The eggs with the cottage cheese smooth. Then add the dry ingredients and stir vigorously with a whisk. When the mixture thickens, knead it briefly by hand until a smooth dough is formed.

Fill frying oil in a medium saucepan approx. 4-5 cm high and heat on a medium heat. (The oil should be between 150 and 160 ° C hot.) If you have a cooking thermometer, can control the great.If necessary, turn with a skimmer. When the quark balls are appetizingly brown all around, lift them out with a slotted spoon and drain on a plate with a kitchen crepe.

When the quark balls have cooled slightly, sprinkle with powdered xylitol to taste and serve. Or refrigerate for later stored in an airtight box.
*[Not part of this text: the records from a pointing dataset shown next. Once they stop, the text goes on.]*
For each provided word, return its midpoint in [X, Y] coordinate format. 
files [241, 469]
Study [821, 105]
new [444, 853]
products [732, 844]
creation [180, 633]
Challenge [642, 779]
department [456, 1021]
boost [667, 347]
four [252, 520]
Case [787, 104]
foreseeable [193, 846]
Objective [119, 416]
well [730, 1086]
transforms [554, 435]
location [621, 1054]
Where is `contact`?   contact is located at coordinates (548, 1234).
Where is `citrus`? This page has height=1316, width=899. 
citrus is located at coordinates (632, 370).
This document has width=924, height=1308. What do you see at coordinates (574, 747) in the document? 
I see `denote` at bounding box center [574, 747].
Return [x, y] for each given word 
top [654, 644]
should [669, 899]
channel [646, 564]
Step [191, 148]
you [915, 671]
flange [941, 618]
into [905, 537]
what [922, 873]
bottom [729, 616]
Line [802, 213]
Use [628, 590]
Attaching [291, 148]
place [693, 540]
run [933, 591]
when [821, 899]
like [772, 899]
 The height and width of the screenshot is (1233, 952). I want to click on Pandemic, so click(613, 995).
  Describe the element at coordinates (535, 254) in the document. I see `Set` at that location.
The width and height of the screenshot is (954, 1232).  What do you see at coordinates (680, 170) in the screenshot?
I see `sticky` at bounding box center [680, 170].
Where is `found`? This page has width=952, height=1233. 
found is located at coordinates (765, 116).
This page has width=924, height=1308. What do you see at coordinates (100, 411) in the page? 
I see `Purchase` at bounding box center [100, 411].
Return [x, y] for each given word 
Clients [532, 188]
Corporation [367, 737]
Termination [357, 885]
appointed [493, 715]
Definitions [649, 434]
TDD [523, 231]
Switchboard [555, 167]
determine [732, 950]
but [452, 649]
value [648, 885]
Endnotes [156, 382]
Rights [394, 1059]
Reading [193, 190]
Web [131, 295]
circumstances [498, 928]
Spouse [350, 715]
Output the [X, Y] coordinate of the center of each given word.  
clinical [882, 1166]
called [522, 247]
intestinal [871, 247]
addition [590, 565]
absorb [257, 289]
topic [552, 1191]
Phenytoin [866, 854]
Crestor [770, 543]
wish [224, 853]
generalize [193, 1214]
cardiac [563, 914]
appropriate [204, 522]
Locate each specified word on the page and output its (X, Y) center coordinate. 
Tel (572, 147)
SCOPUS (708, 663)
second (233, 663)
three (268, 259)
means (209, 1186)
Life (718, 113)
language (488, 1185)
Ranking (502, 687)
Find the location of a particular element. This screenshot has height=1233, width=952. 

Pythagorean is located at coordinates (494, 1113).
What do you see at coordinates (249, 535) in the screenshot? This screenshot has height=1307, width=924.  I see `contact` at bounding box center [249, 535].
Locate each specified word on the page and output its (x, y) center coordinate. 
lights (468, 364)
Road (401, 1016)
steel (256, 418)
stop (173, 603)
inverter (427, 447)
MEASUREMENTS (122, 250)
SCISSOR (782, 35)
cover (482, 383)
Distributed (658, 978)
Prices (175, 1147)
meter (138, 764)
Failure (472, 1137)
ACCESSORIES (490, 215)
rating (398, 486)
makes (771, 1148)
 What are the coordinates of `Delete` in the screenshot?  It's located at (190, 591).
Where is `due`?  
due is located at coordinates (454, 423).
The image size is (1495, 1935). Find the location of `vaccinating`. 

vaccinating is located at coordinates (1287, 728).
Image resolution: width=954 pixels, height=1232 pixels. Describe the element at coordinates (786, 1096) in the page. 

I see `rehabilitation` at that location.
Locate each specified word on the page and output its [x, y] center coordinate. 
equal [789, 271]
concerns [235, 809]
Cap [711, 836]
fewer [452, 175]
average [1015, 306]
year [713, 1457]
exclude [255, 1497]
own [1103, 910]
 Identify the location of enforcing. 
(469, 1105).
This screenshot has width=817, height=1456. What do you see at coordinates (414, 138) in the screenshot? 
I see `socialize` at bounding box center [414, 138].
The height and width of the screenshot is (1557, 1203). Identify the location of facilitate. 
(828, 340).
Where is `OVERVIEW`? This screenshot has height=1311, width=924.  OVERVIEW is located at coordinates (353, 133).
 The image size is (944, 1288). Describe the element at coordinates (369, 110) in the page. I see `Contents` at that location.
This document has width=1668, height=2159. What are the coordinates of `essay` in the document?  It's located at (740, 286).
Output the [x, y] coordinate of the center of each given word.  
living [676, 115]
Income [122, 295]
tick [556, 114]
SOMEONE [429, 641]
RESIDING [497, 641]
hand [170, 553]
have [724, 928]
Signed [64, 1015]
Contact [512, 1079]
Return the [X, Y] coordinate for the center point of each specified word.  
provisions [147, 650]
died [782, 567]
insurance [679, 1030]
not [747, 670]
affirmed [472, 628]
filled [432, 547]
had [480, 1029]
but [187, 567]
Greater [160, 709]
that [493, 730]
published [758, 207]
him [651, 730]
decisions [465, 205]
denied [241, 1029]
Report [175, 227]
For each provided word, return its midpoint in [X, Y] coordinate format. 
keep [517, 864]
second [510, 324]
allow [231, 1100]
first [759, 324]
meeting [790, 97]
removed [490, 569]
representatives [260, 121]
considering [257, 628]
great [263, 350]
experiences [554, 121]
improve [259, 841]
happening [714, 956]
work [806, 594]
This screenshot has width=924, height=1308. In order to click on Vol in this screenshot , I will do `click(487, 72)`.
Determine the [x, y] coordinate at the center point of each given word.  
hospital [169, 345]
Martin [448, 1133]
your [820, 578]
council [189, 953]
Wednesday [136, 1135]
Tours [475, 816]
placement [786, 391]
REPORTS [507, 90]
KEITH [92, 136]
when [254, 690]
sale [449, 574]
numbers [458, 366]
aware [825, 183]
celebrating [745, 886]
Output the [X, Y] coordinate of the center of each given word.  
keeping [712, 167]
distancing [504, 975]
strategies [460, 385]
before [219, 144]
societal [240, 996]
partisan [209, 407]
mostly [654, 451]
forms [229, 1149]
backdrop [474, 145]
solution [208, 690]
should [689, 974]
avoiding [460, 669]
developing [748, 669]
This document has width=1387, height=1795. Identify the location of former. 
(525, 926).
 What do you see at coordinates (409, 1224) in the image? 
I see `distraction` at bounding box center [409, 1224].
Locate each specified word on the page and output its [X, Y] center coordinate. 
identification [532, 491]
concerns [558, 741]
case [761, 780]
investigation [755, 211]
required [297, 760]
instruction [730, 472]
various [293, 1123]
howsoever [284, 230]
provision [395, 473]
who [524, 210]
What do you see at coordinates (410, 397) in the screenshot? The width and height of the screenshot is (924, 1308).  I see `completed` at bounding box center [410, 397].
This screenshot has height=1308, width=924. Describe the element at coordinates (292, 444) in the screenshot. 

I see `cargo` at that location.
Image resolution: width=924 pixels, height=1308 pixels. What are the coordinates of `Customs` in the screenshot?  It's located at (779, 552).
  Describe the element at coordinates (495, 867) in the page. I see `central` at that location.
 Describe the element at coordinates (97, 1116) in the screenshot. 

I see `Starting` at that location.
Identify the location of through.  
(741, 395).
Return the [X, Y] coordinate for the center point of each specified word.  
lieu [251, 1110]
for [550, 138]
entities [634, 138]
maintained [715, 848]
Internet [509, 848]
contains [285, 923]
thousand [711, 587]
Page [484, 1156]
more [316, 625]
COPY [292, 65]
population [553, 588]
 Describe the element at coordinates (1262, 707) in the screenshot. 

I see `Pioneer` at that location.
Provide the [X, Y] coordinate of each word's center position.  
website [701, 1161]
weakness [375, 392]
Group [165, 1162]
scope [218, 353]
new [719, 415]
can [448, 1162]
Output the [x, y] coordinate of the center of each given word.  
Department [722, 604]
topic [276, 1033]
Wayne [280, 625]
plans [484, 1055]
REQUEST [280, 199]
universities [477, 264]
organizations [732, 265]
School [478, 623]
Tips: Coconut flour can hold different amounts of fluid depending on the variety and quality. If you want to avoid making the quark balls too dense, first take 50 grams of coconut flour and fry a sample ball. If the consistency pleases, just go ahead. If the balls are thicker, knead the remaining coconut flour under the dough.

I like to use disposable silicone gloves for kneading dough. I then let it fry at the same time - silicone insulates and protects the hands against any possible splatters.